### TRAVAIL DEMANDÉ:
Recopiez intégralement le texte « Des petits riens » ci-dessous, sans en modifier un seul mot ni un signe de ponctuation.

### TEXTE EXTRAIT:
※ ※ ※
Des petits riens.

Ce n’est pas grave s’il pleut ce matin. Tout ira bien puisque nichée au creux de la page j’écrirai.

Sur moi, sur toi, sur tous ces petits riens qui rythment notre vie, c’est sur tout cela que j’écrirai.

Ce n’est pas grave, si les bruits de la ville qui se réveillent, m’empêchent de t’entendre. Je connais tous tes mots comme toi les miens.

J’ai encore dans le regard des poussières de sommeil. Le cri des enfants, leurs appels pressants ont eu du mal à me sortir de ma paresse.

Et ce fut l’heure de partir. Je marchais tranquille, émerveillée par l’odeur de l’automne. Le silence a éclaté sous le bruit. La ville m’a réveillée définitivement.

Autour de moi les voix me bercent et me parlent, mais je voudrais rester silencieuse.

C’est alors que j’ai pensé à l’araignée tuée ce matin. Posée sur le mur blanc de la cuisine, elle venait déranger l’harmonie de notre déjeuner. Tache sombre. Elle était prête à tomber dans le bol de lait encore fumant. Cela faisait deux jours qu’elle s’appropriait notre espace. On lui avait laissé le temps de partir. Mais, arrogante, elle n’en a rien fait. Elle a laissé passer sa chance. Ferons-nous de même ?

Toutes ces voix autour de moi à rappeler qu’il est temps de se mettre au travail.

Déjà je pense à ce soir, à la venue de la nuit, et au creux douillet d’un lit.
※ ※ ※
[Extraits du jeu de données]
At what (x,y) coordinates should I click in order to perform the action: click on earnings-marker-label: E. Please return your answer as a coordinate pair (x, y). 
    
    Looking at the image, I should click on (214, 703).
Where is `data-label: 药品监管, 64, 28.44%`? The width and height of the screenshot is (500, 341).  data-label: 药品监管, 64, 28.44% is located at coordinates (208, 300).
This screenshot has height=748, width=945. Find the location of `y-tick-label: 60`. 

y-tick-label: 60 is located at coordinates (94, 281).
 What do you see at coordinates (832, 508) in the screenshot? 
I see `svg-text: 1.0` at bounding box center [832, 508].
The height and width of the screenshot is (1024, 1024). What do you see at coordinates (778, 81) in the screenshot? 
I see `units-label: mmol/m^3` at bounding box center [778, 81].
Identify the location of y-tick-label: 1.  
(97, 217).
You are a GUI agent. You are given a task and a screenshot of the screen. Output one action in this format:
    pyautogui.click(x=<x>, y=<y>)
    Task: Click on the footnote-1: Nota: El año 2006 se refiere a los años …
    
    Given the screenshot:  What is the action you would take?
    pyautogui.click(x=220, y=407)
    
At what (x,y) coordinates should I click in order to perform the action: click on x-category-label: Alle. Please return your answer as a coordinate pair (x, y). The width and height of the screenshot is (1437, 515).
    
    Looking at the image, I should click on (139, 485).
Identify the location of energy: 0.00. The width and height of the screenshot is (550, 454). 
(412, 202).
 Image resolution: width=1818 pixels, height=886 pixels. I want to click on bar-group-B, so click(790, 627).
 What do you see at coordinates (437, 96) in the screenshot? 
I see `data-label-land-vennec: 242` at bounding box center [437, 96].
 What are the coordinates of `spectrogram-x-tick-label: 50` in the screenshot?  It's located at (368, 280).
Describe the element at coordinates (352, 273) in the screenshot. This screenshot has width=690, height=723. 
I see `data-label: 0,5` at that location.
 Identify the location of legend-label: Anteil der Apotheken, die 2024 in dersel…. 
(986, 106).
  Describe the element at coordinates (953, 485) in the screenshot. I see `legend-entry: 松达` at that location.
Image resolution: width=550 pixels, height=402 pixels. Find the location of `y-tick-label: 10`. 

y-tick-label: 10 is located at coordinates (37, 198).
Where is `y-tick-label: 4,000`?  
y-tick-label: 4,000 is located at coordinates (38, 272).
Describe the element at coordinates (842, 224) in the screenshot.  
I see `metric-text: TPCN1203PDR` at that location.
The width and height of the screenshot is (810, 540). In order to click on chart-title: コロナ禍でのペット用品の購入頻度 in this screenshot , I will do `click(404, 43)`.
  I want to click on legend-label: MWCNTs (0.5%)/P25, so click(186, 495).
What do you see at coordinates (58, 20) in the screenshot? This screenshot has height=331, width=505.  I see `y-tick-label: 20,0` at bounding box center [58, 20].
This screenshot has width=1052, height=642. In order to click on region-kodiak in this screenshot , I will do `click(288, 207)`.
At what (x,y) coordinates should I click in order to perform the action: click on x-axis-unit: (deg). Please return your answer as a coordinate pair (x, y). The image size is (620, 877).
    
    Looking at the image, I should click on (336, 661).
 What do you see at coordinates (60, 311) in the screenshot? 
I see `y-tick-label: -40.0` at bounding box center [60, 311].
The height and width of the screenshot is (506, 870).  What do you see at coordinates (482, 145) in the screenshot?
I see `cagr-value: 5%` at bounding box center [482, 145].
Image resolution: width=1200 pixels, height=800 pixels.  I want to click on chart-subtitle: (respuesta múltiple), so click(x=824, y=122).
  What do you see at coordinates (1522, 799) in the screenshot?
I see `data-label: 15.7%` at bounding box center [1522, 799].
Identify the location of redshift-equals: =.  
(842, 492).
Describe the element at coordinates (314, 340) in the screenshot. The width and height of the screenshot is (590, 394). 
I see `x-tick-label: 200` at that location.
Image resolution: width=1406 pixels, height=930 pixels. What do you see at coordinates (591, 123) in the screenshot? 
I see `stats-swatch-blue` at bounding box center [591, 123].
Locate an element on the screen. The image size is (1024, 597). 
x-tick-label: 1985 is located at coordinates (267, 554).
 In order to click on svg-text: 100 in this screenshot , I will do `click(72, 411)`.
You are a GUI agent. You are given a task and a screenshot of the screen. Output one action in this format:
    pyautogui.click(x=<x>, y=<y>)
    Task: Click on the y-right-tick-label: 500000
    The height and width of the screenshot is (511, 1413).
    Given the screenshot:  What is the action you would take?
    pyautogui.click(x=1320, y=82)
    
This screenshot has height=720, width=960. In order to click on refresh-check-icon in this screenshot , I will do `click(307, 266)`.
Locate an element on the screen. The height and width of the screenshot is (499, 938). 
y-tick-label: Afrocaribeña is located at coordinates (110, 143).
※ ※ ※
### SOLUTION PROPOSÉE:
Des petits riens.

Ce n’est pas grave s’il pleut ce matin. Tout ira bien puisque nichée au creux de la page j’écrirai.

Sur moi, sur toi, sur tous ces petits riens qui rythment notre vie, c’est sur tout cela que j’écrirai.

Ce n’est pas grave, si les bruits de la ville qui se réveillent, m’empêchent de t’entendre. Je connais tous tes mots comme toi les miens.

J’ai encore dans le regard des poussières de sommeil. Le cri des enfants, leurs appels pressants ont eu du mal à me sortir de ma paresse.

Et ce fut l’heure de partir. Je marchais tranquille, émerveillée par l’odeur de l’automne. Le silence a éclaté sous le bruit. La ville m’a réveillée définitivement.

Autour de moi les voix me bercent et me parlent, mais je voudrais rester silencieuse.

C’est alors que j’ai pensé à l’araignée tuée ce matin. Posée sur le mur blanc de la cuisine, elle venait déranger l’harmonie de notre déjeuner. Tache sombre. Elle était prête à tomber dans le bol de lait encore fumant. Cela faisait deux jours qu’elle s’appropriait notre espace. On lui avait laissé le temps de partir. Mais, arrogante, elle n’en a rien fait. Elle a laissé passer sa chance. Ferons-nous de même ?

Toutes ces voix autour de moi à rappeler qu’il est temps de se mettre au travail.

Déjà je pense à ce soir, à la venue de la nuit, et au creux douillet d’un lit.